How to Take a Process Approach to your System and Audits
Simply put a process can be a series of actions or steps taken in order to achieve a particular end. ISO 9001:2015 no longer requires you to produce and evidence a manual however it does require you to be able to evidence that the system in place is effective, monitored and communicated to all who use it.
In most cases what we will see as auditors is an almost copy and paste of the Standard stating the requirements for the company system, and this is generally what the company will call their quality manual. A point to consider; does this tell you, your staff, suppliers or auditor HOW any of these requirements are achieved?
Here’s an example which is made up but based on many seen:
“Here at XXXXXX we ensure that operational processes are controlled by: implementing and controlling the processes needed to meet the requirements for the provision of products and services, and to implement the actions determined by:
a) determining the requirements for the products and services;
b) establishing criteria for:
- the processes;
- the acceptance of products and services;
c) determining the resources needed to achieve conformity to the product and service requirements;
d) implementing control of the processes in accordance with the criteria;
e) determining, maintaining and retaining documented information to the extent necessary:
- to have confidence that the processes have been carried out as planned;
- to demonstrate the conformity of products and services to their requirements.

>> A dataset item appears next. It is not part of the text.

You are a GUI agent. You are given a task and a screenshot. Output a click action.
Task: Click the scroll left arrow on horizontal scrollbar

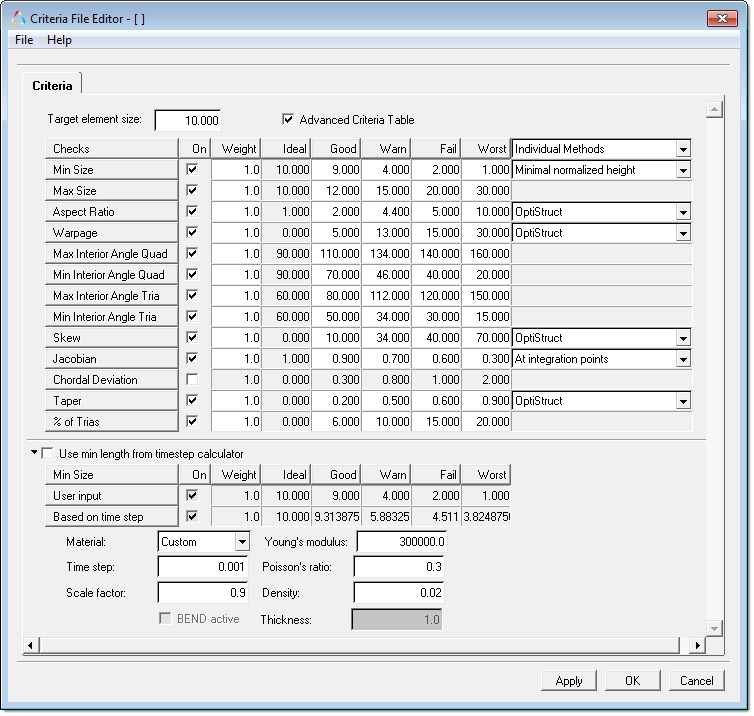coord(28,645)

The output of this planning shall be suitable for the organization’s operations.
XXXXXX shall control planned changes and review the consequences of unintended changes, taking action to mitigate any adverse effects, as necessary. XXXXXX shall ensure that outsourced processes are controlled”
The above example looks very considered and wordy, however it tells the reader nothing about what XXXXXX does and HOW we determine the requirements, controls and considerations for the processes.

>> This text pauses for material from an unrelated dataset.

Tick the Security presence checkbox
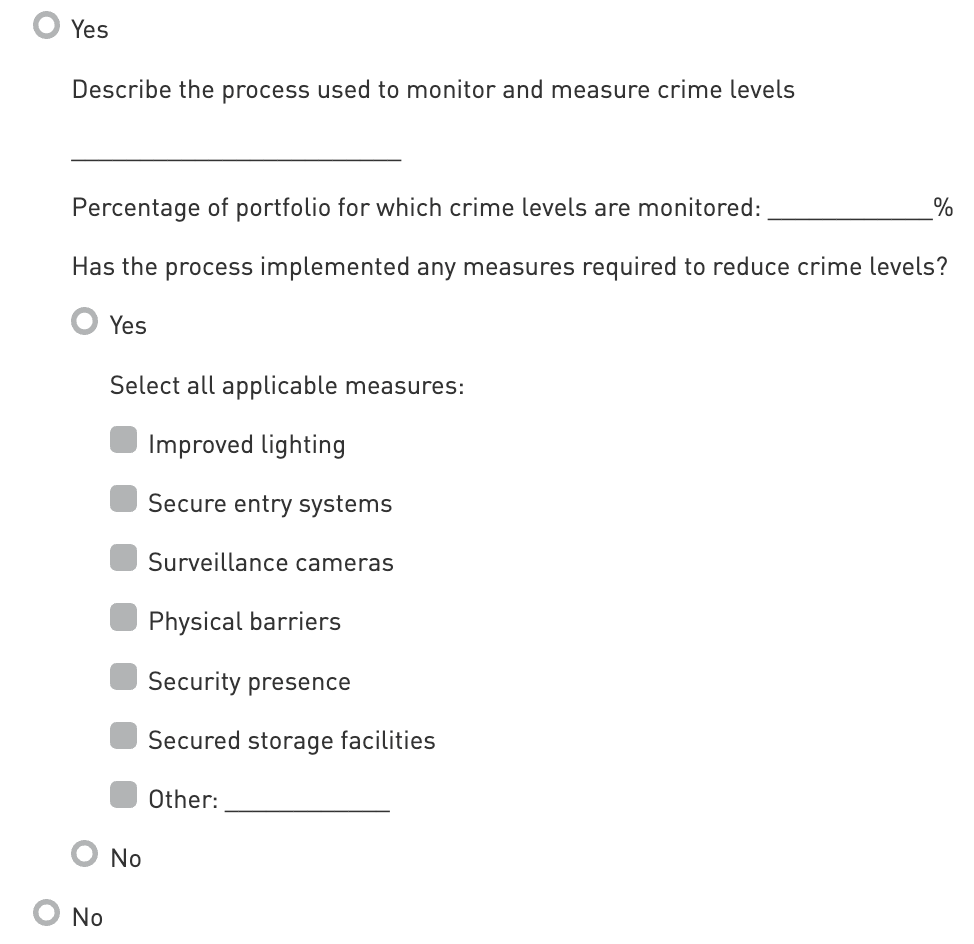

If we accept that this format does not tell the reader useful information, and also that if this is your manual and we ask your staff who use this, what this all means; it is likely they will not have had any specific training to understand these statements and how their role is relevant, it may be said it is a waste of resources.

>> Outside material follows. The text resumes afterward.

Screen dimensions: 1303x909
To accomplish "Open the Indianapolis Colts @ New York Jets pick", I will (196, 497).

What is important is that your processes are simple to use, understand and convey to others who need to use it. The Standard is a tool that flows in a logical process eg you would expect that design processes are documented as somebody needs to follow the design to produce the final product.
Let’s look at the order process:
The customer will have a requirement ⇢ We need to establish what the requirement is, when it is required and what mechanism is used to ensure the requirement can be met ⇢ The requirement will then be communicated to those who can fulfil the order ⇢ the operational process of achieving this may then be triggered.
On the face of it this is a really process and easily audited, we can see the stages which will likely have documented evidence; emails, the order itself, assigning the order and then we can follow the progress of the journey from there.
You may have computer software which organises this process which may then require a step by step process, or a handwritten way of performing this, the effectiveness of the system may be by noting non-conformances, or having to train to someone new to use the process and identifying issues or improvements. Ostensibly what we have done by doing this is:
You may notice that this is what the Standard is asking you to do, and by removing the ‘ISO speak’ from the manual or process, the users can understand it and contribute improvement.
If you apply this simple method to all of your processes and use your process as the audit criteria it may benefit your system greatly as it is a true auditable process;
This is what we do ⇢ our audits check that we do what we say we do ⇢ our external audit assessors that we do what we say we do and that we meet the Internal Standard.